▶ _DIRECTIONS FOR THIS TASK_
Can you update the records below by changing "icon" to "symbol" everywhere it appears, keeping everything else the same and leaving the pictures out?

╭─ RECORDS PROVIDED

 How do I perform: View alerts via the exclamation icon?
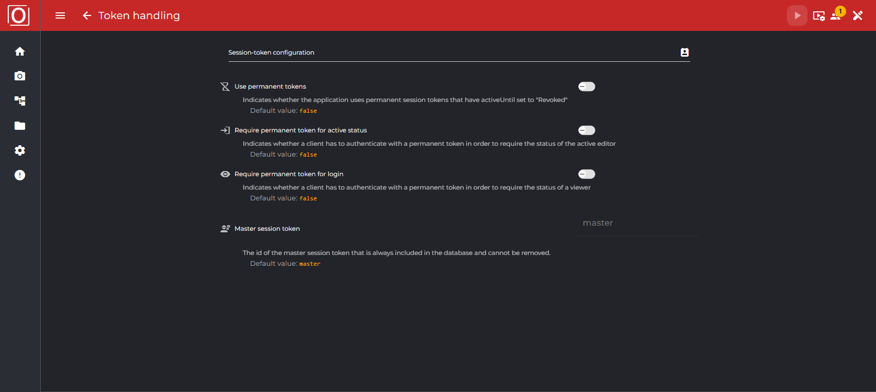[20, 175]
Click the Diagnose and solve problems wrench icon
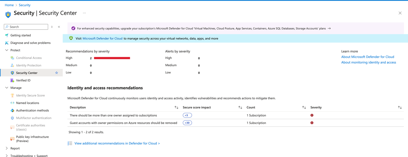Image resolution: width=408 pixels, height=157 pixels. [x=7, y=43]
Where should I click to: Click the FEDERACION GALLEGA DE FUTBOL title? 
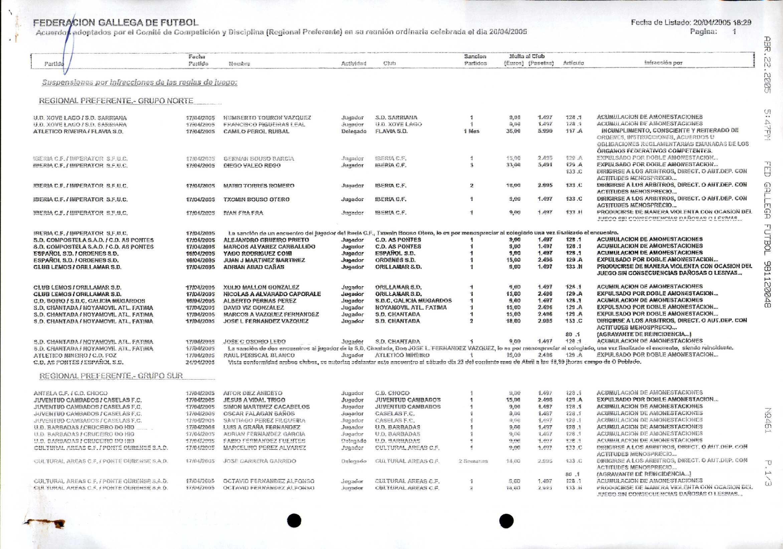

╰─

▶ _TASK ANSWER_
 How do I perform: View alerts via the exclamation symbol?
[20, 175]
Click the Diagnose and solve problems wrench symbol
Image resolution: width=408 pixels, height=157 pixels. [x=7, y=43]
Where should I click to: Click the FEDERACION GALLEGA DE FUTBOL title? 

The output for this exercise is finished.